I don't say what I say about Genesis because it's just my opinion. I am bound to agree with what Christ Jesus says about it:
John 5:43 I have come in my Father's name, and you do not receive me. If another comes in his own name, you will receive him.
John 5:44 How can you believe, when you receive glory from one another and do not seek the glory that comes from the only God?
John 5:45 Do not think that I will accuse you to the Father. There is one who accuses you: Moses, on whom you have set your hope.
John 5:46 For if you believed Moses, you would believe me; for he wrote of me.
John 5:47 But if you do not believe his writings, how will you believe my words?"
I believe that Scripture is divinely inspired. I also believe that when Jesus refereed to Moses as the writer of the Pentateuch He meant what He said. Jesus is found throughout the Book of Genesis and the entire Pentateuch. (Moses also wrote two of the Psalms, but in this passage from John Jesus is referring to the Pentateuch.
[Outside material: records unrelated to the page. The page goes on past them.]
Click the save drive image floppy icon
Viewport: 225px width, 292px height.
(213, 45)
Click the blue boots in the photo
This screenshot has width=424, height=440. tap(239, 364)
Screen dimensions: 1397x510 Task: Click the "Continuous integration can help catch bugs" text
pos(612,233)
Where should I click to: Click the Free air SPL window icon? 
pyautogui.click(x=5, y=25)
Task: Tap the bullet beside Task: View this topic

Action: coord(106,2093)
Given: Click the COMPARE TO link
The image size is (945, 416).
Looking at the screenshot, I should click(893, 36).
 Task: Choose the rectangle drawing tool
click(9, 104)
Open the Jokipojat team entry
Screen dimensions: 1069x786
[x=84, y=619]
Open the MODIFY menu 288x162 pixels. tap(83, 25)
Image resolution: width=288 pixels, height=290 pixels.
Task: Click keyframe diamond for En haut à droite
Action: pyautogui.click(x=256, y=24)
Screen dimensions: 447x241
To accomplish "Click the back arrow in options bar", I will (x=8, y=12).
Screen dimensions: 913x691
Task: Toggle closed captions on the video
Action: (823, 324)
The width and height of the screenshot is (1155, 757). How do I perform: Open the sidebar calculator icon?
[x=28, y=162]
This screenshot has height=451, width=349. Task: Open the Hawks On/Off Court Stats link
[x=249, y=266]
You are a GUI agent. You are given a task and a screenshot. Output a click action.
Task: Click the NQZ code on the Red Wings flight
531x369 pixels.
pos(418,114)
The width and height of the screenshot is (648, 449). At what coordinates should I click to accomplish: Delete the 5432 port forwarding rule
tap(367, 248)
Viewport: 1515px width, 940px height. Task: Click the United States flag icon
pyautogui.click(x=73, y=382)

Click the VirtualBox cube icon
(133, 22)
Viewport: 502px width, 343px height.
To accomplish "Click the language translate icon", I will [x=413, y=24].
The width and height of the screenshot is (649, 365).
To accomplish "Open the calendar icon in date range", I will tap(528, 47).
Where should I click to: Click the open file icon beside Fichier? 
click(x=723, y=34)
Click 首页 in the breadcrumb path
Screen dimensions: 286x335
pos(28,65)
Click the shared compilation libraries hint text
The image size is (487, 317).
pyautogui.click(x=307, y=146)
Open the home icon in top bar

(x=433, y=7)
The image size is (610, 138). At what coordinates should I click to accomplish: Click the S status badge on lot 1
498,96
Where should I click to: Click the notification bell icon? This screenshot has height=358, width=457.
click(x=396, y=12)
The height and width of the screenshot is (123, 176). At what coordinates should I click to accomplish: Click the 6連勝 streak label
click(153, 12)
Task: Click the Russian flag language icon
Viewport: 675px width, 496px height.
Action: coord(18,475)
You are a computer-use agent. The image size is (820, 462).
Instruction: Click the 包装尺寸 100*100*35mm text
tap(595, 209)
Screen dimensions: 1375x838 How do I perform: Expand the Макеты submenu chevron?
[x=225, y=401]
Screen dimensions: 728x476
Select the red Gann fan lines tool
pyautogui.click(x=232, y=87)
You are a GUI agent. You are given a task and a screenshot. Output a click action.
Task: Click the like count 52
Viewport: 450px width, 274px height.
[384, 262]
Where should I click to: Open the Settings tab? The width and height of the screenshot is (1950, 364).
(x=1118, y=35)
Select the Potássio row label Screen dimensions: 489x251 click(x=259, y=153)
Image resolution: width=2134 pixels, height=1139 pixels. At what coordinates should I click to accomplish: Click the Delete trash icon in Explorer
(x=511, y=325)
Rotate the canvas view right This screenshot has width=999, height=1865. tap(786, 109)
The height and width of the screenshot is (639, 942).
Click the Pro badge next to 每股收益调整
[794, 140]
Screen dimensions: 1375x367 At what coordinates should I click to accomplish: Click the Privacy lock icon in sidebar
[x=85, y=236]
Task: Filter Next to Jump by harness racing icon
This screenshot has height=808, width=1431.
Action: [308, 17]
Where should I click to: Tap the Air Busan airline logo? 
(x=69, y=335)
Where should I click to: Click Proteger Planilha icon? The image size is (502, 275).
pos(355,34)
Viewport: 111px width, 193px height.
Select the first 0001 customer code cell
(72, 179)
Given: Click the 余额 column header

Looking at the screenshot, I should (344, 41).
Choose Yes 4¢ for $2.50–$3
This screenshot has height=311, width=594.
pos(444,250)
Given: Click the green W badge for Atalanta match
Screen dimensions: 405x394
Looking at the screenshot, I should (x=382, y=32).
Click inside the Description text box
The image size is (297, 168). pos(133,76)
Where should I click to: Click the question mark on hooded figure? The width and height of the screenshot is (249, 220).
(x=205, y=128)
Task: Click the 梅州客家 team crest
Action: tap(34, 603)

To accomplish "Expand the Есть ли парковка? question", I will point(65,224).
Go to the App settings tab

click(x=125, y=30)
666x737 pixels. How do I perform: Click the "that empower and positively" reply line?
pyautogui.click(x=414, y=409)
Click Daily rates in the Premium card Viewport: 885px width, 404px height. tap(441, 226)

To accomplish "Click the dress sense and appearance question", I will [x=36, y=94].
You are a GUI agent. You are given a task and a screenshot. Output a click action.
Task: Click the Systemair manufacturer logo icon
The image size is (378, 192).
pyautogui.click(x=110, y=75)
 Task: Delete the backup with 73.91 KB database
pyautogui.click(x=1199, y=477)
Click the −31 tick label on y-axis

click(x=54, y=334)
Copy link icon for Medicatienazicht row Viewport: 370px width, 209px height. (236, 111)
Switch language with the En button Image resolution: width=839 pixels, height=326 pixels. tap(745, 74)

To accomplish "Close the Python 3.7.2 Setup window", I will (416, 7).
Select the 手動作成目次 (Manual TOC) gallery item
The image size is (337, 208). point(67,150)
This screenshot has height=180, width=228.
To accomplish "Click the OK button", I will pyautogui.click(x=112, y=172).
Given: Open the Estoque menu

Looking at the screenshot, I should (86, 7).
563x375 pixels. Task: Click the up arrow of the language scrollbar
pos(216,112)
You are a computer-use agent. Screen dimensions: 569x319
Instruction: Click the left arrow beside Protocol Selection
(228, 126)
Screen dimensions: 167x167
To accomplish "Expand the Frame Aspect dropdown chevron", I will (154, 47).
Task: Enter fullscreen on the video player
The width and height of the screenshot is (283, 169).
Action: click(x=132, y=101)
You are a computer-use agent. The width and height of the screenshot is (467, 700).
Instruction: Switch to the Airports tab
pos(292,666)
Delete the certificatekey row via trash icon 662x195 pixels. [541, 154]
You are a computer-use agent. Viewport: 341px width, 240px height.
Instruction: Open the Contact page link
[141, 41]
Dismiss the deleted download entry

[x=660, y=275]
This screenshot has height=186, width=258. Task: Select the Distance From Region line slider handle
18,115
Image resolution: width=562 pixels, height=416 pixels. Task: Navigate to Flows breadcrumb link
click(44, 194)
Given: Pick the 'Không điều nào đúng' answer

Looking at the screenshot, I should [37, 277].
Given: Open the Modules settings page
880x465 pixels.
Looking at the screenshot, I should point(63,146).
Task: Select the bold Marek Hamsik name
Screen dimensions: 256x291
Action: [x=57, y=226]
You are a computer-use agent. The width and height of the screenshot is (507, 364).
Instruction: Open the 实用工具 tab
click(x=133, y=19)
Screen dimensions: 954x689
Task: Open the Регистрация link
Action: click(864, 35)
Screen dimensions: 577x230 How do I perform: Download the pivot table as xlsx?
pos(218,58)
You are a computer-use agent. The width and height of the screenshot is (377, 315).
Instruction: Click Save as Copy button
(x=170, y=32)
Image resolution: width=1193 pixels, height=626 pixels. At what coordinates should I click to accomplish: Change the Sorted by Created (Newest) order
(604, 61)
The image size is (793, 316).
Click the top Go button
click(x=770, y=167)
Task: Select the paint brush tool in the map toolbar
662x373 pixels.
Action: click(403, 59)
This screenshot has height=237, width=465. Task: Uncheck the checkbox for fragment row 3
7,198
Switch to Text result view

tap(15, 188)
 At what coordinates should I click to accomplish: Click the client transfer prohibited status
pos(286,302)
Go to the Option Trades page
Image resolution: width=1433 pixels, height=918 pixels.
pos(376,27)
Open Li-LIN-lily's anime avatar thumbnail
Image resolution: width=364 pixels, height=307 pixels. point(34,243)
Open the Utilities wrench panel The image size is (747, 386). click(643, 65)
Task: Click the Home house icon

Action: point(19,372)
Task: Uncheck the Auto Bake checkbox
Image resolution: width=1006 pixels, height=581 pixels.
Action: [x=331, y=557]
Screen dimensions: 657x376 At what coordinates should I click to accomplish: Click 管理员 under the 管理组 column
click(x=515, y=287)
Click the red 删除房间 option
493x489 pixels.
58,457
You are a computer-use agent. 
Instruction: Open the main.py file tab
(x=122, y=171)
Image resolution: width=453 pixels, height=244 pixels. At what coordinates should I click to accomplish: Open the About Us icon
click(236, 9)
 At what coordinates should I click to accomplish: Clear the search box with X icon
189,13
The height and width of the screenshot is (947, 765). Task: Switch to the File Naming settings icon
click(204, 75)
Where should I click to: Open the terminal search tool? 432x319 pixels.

In the Book of Romans Paul speaks of Jews and Gentiles and how neither has an advantage in Christ because they are Jew or Gentile. If Jesus told the Jews that they were condemned because they did not believe what Moses had written about Him, what makes people in the church today think they have options in what they conclude about Genesis? From what I've read here at this forum in many posts I gather that there are numerous folk here (more than who regularly comment but others hide in tall grass with their beliefs) who take an allegorical view of Genesis and perhaps much of the Pentateuch, and they are so offended when others who don't have an allegorical view don't agree with them. I'm going to always object to the allegorical view because I believe Jesus Himself gave full credibility to Moses and the Pentateuch.
Is everything in the Scriptures written in a literal sense? Of course not. Jesus taught with parables and there's no question about that. But His moral stories are still about literal spiritual truths. Jesus did not give time nor effort to foolishness. If we start picking away at Genesis and claim the account of Adam and Even is allegorical story-telling then what do we do with Genesis 3:21, which is a reference to Jesus Christ and how His future sacrifice will be the covering for mankind's sin? Is Genesis/the Pentateuch an inspired writing or not?